La lutte que mènent les parents au quotidien pour subvenir aux besoins des leurs est telle qu’ils se sentent sous un stress constant, qui se traduit par une colère contre leurs enfants. De fait, 53% des personnes interrogées dans le cadre de cette étude ont confié être moins tolérantes avec leurs enfants et plus sévères que d’habitude, au point de vouloir les engueuler ou les frapper. Pour 27% des ménages, la situation dans laquelle ils se trouvent sera plus dramatique dans un an.
Du côté des enfants, cette situation de précarité, couplée à la tension, affecte leur santé mentale. D’après le rapport, 7 parents sur 10 ont confié que leurs enfants sont anxieux, nerveux ou inquiets. Près de la moitié d’entre eux ont souligné que leurs enfants se sentent plus tristes ou déprimés, et 62% ont noté que le bien-être de leurs enfants s’est détérioré durant la dernière année.
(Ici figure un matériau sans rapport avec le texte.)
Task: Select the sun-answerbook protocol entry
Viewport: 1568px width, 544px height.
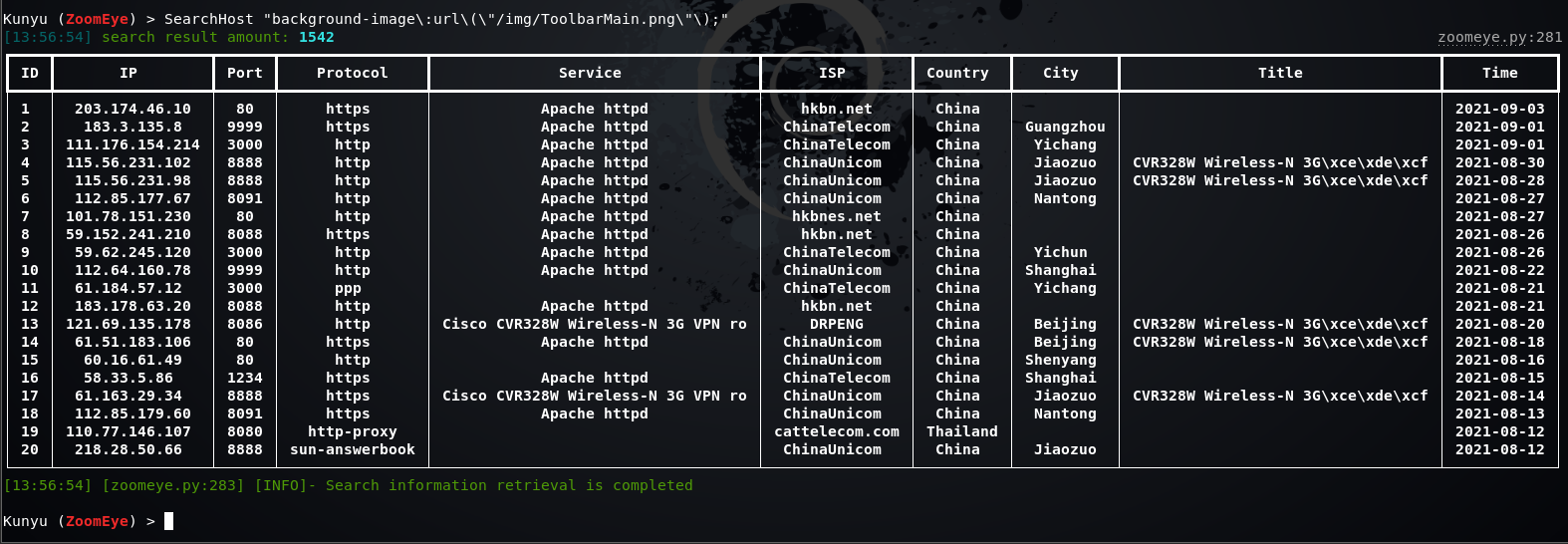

D’ailleurs, une ancienne étude menée par l’Unicef a mis l’accent sur les ruptures au sein des familles, les enfants perdant confiance en leurs géniteurs parce qu’ils étaient dans l’incapacité de subvenir à leurs besoins les plus élémentaires.
Face à cette situation, l’Unicef a appelé le gouvernement à mettre rapidement en œuvre la stratégie nationale de protection sociale (NSPS) récemment élaborée, dans le cadre de laquelle des subventions sociales devraient être accordées à ceux qui en ont le plus besoin, principalement les foyers comptant des enfants. L’Unicef a également appelé le gouvernement à investir dans l’éducation, et ce, en menant des réformes et élaborant des politiques nationales susceptibles de permettre à tous les enfants d’accéder à une éducation inclusive et de qualité.
Selon un rapport de l’Unicef 15% des ménages au Liban ont interrompu l’éducation de leurs enfants et 52% d’entre elles ont réduit les dépenses relatives à l’éducation contre respectivement 10% et 38% l’an dernier.